* _DIRECTIONS_: The whole listing below is to be returned without alteration.

* _DATA EXTRACT_:
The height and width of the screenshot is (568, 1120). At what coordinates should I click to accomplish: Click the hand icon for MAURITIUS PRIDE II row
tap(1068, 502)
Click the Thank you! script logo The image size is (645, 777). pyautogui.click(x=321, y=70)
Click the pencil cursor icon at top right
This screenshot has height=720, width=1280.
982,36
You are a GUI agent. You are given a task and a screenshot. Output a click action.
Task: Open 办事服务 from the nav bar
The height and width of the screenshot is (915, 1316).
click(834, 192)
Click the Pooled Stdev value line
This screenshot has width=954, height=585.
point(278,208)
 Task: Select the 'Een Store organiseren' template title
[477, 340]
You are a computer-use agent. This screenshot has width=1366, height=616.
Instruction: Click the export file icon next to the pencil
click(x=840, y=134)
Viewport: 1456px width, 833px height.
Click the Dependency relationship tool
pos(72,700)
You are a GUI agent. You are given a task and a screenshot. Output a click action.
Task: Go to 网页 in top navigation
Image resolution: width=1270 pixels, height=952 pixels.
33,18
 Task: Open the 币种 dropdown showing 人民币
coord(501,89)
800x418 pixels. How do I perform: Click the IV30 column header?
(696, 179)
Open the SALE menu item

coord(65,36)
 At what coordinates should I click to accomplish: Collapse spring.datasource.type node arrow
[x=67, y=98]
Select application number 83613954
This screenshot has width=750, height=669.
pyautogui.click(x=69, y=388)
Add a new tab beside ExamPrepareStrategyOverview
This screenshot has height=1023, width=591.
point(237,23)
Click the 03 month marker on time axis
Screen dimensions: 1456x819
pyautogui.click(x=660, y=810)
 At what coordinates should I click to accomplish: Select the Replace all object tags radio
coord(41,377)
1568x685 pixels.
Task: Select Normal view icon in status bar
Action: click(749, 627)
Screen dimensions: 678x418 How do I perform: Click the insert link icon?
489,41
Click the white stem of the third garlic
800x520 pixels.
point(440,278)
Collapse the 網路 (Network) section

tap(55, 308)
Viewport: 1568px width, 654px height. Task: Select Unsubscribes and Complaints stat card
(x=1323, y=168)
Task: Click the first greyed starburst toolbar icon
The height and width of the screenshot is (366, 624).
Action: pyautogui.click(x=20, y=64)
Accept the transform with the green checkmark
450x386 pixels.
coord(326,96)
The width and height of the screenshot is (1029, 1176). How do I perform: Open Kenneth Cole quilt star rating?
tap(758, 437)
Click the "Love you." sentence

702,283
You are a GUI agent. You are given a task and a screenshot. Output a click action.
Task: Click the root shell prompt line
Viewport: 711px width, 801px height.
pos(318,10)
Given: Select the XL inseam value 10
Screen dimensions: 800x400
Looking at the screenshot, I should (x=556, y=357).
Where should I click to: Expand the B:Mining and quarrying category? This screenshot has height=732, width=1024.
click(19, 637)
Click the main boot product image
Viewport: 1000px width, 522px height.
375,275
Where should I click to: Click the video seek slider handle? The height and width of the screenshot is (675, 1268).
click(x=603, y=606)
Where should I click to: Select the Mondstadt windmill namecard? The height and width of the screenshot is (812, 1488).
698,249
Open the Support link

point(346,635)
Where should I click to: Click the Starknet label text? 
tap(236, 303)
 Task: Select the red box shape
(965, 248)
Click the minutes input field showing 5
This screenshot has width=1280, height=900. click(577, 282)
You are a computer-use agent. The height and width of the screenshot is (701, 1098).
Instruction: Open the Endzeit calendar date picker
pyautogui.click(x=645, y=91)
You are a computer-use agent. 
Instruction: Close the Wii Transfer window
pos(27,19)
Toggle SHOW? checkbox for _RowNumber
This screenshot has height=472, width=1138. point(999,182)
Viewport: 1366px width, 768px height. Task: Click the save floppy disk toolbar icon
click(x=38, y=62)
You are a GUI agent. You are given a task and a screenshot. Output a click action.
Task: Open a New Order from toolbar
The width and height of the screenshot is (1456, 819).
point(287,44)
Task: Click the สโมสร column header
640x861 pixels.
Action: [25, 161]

* _ANSWER FOR THE TASK_:
The height and width of the screenshot is (568, 1120). At what coordinates should I click to accomplish: Click the hand icon for MAURITIUS PRIDE II row
tap(1068, 502)
Click the Thank you! script logo The image size is (645, 777). pyautogui.click(x=321, y=70)
Click the pencil cursor icon at top right
This screenshot has height=720, width=1280.
982,36
You are a GUI agent. You are given a task and a screenshot. Output a click action.
Task: Open 办事服务 from the nav bar
The height and width of the screenshot is (915, 1316).
click(834, 192)
Click the Pooled Stdev value line
This screenshot has width=954, height=585.
point(278,208)
 Task: Select the 'Een Store organiseren' template title
[477, 340]
You are a computer-use agent. This screenshot has width=1366, height=616.
Instruction: Click the export file icon next to the pencil
click(x=840, y=134)
Viewport: 1456px width, 833px height.
Click the Dependency relationship tool
pos(72,700)
You are a GUI agent. You are given a task and a screenshot. Output a click action.
Task: Go to 网页 in top navigation
Image resolution: width=1270 pixels, height=952 pixels.
33,18
 Task: Open the 币种 dropdown showing 人民币
coord(501,89)
800x418 pixels. How do I perform: Click the IV30 column header?
(696, 179)
Open the SALE menu item

coord(65,36)
 At what coordinates should I click to accomplish: Collapse spring.datasource.type node arrow
[x=67, y=98]
Select application number 83613954
This screenshot has width=750, height=669.
pyautogui.click(x=69, y=388)
Add a new tab beside ExamPrepareStrategyOverview
This screenshot has height=1023, width=591.
point(237,23)
Click the 03 month marker on time axis
Screen dimensions: 1456x819
pyautogui.click(x=660, y=810)
 At what coordinates should I click to accomplish: Select the Replace all object tags radio
coord(41,377)
1568x685 pixels.
Task: Select Normal view icon in status bar
Action: click(749, 627)
Screen dimensions: 678x418 How do I perform: Click the insert link icon?
489,41
Click the white stem of the third garlic
800x520 pixels.
point(440,278)
Collapse the 網路 (Network) section

tap(55, 308)
Viewport: 1568px width, 654px height. Task: Select Unsubscribes and Complaints stat card
(x=1323, y=168)
Task: Click the first greyed starburst toolbar icon
The height and width of the screenshot is (366, 624).
Action: pyautogui.click(x=20, y=64)
Accept the transform with the green checkmark
450x386 pixels.
coord(326,96)
The width and height of the screenshot is (1029, 1176). How do I perform: Open Kenneth Cole quilt star rating?
tap(758, 437)
Click the "Love you." sentence

702,283
You are a GUI agent. You are given a task and a screenshot. Output a click action.
Task: Click the root shell prompt line
Viewport: 711px width, 801px height.
pos(318,10)
Given: Select the XL inseam value 10
Screen dimensions: 800x400
Looking at the screenshot, I should (x=556, y=357).
Where should I click to: Expand the B:Mining and quarrying category? This screenshot has height=732, width=1024.
click(19, 637)
Click the main boot product image
Viewport: 1000px width, 522px height.
375,275
Where should I click to: Click the video seek slider handle? The height and width of the screenshot is (675, 1268).
click(x=603, y=606)
Where should I click to: Select the Mondstadt windmill namecard? The height and width of the screenshot is (812, 1488).
698,249
Open the Support link

point(346,635)
Where should I click to: Click the Starknet label text? 
tap(236, 303)
 Task: Select the red box shape
(965, 248)
Click the minutes input field showing 5
This screenshot has width=1280, height=900. click(577, 282)
You are a computer-use agent. The height and width of the screenshot is (701, 1098).
Instruction: Open the Endzeit calendar date picker
pyautogui.click(x=645, y=91)
You are a computer-use agent. 
Instruction: Close the Wii Transfer window
pos(27,19)
Toggle SHOW? checkbox for _RowNumber
This screenshot has height=472, width=1138. point(999,182)
Viewport: 1366px width, 768px height. Task: Click the save floppy disk toolbar icon
click(x=38, y=62)
You are a GUI agent. You are given a task and a screenshot. Output a click action.
Task: Open a New Order from toolbar
The width and height of the screenshot is (1456, 819).
point(287,44)
Task: Click the สโมสร column header
640x861 pixels.
Action: [25, 161]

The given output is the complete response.